Trecho fornecido =
*-*-*

No próximo fim de semana, num evento na cidade italiana de Assis, o papa Francisco vai assinar uma nova encíclica, a terceira de seu pontificado, voltada para a irmandade entre os povos num mundo em constante conflito e agora marcado pelo coronavírus.
Antes de ser publicada, a carta papal vem provocando discórdia entre os fiéis, em especial nas feministas católicas. A razão: o uso da palavra "irmãos" no título, sem mencionar a equivalente "irmãs".
Tirada de um escrito de São Francisco de Assis, patrono dos pobres e dos animais e santo que inspirou Jorge Mario Bergoglio a adotar o nome Francisco, a expressão "Fratelli tutti" (todos irmãos, em italiano) foi divulgada no último mês como o título da nova encíclica e imediatamente virou alvo de críticas de grupos de mulheres, que reclamaram não serem representadas.
A polêmica se somou a outras num momento de especial tensão para o Vaticano, que viu na última semana a demissão de um dos principais cardeais do Clero Romano, Angelo Becciu, auxiliar próximo do papa que foi defenestrado pelo próprio Bergoglio por supostamente estar envolvido em corrupção - o caso está em investigação, na Justiça vaticana e na comum.
Representantes de grupos de mulheres católicas, como Paola Lazzarini, da associação Mulheres para a Igreja, notaram a contradição: o título de uma encíclica sobre irmandade e fraternidade não contempla as mulheres.

*-*-*

Problema curto =
Repita sem alterações a parte do trecho acima sobre a nova encíclica, começando nas palavras que contêm "No próximo fim" e parando depois de "não serem representadas.".

Dados registrados =
*-*-*

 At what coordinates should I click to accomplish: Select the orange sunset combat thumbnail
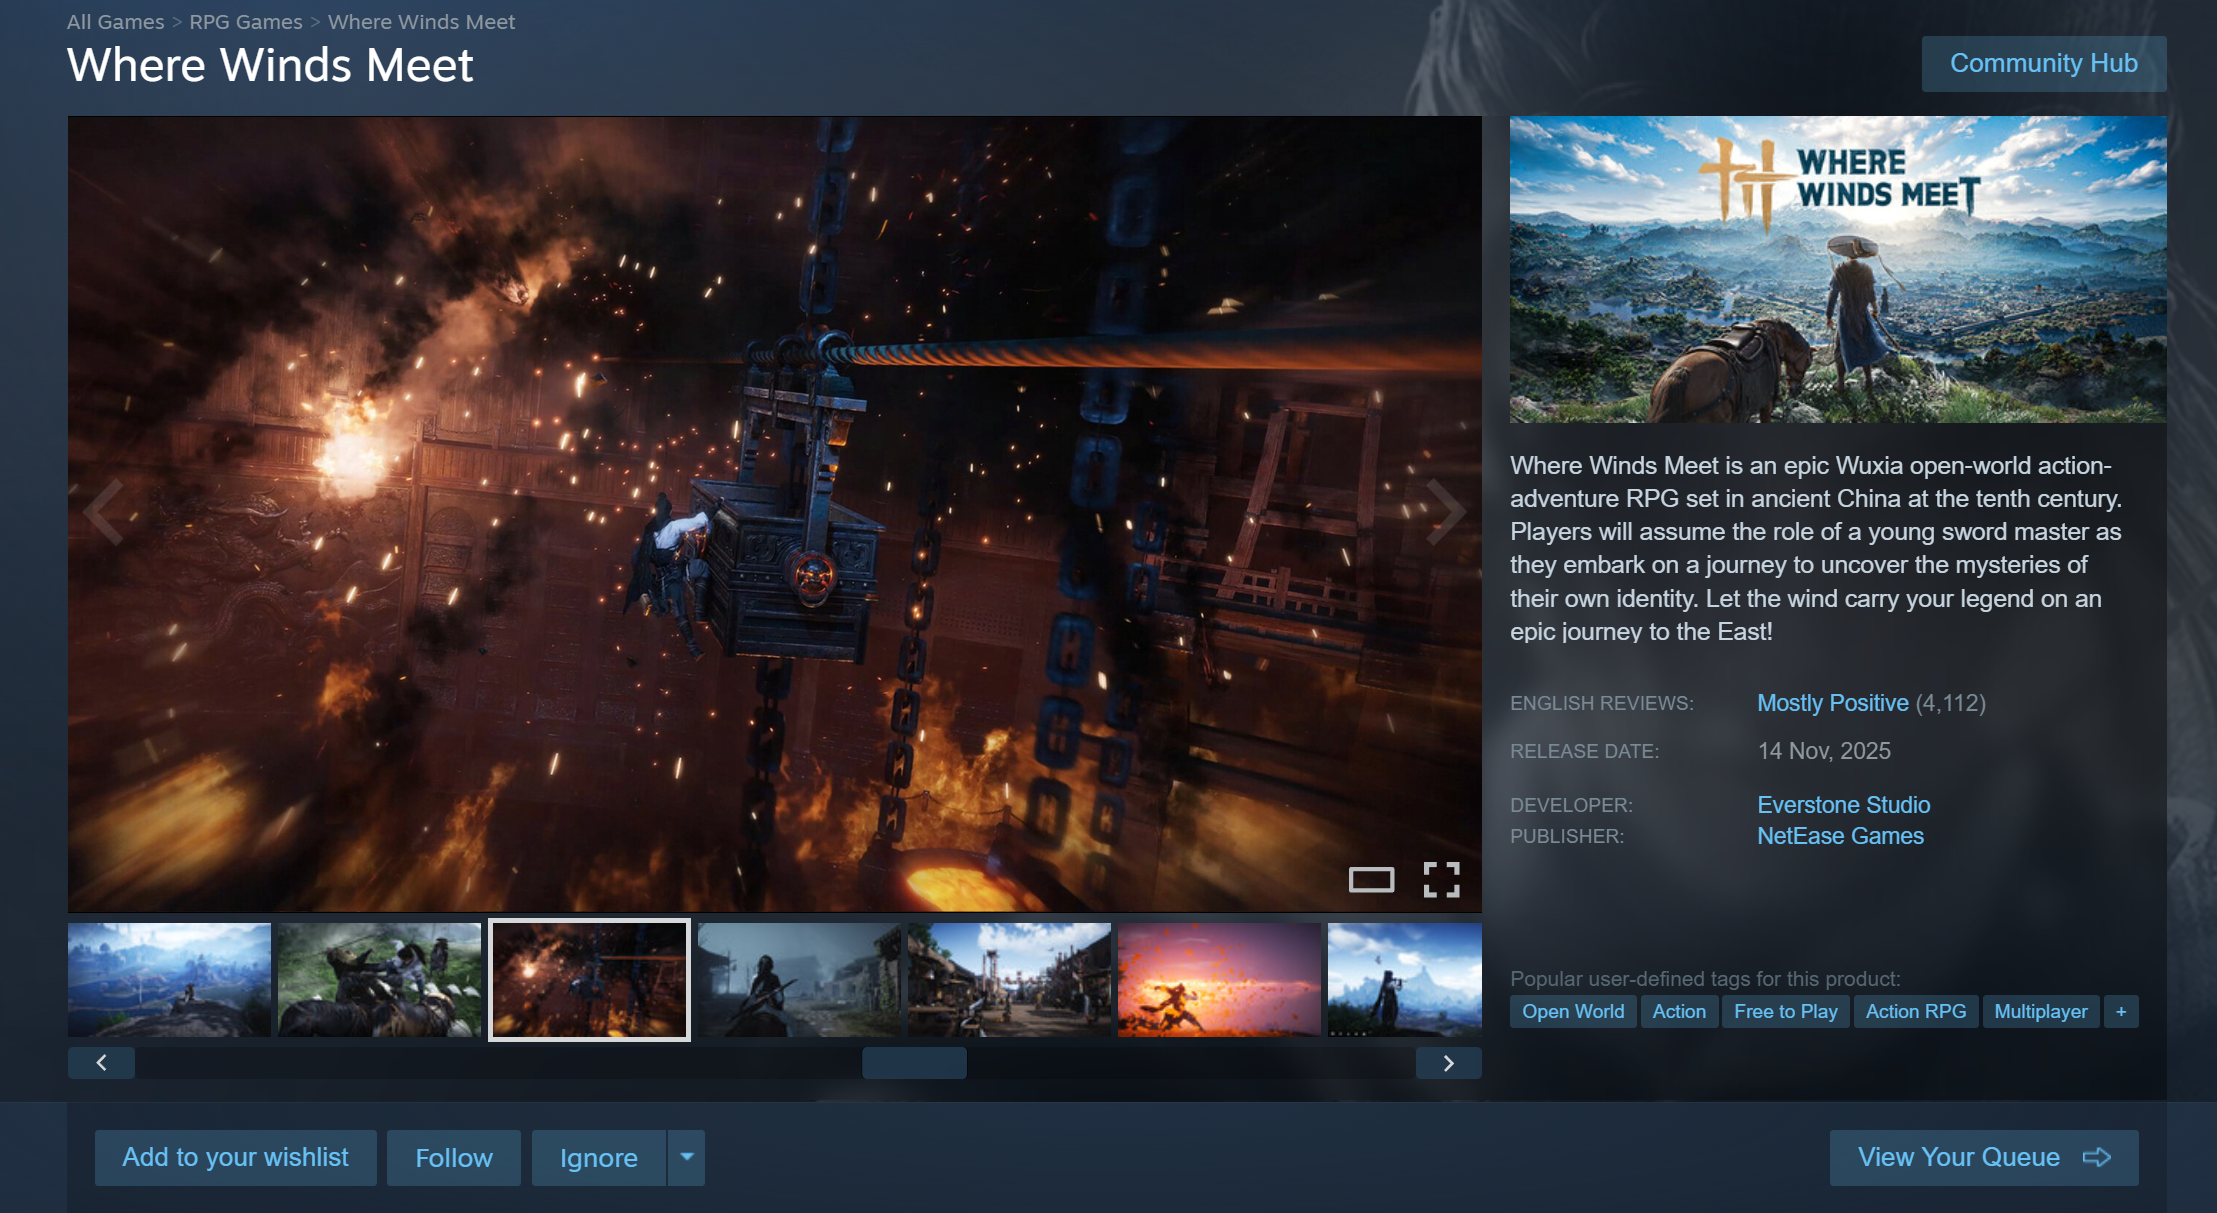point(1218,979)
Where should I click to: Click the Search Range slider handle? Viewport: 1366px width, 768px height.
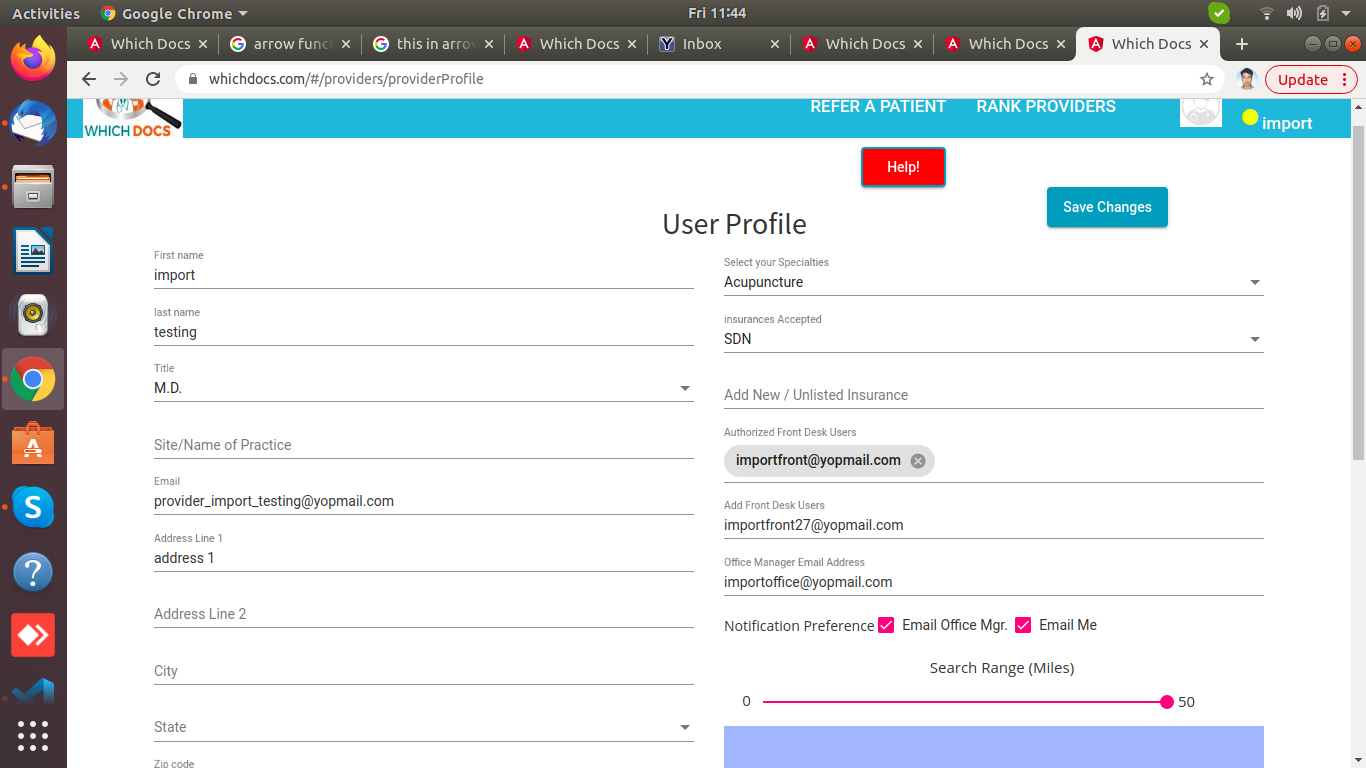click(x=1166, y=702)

*-*-*

Resposta abaixo =
No próximo fim de semana, num evento na cidade italiana de Assis, o papa Francisco vai assinar uma nova encíclica, a terceira de seu pontificado, voltada para a irmandade entre os povos num mundo em constante conflito e agora marcado pelo coronavírus.
Antes de ser publicada, a carta papal vem provocando discórdia entre os fiéis, em especial nas feministas católicas. A razão: o uso da palavra "irmãos" no título, sem mencionar a equivalente "irmãs".
Tirada de um escrito de São Francisco de Assis, patrono dos pobres e dos animais e santo que inspirou Jorge Mario Bergoglio a adotar o nome Francisco, a expressão "Fratelli tutti" (todos irmãos, em italiano) foi divulgada no último mês como o título da nova encíclica e imediatamente virou alvo de críticas de grupos de mulheres, que reclamaram não serem representadas.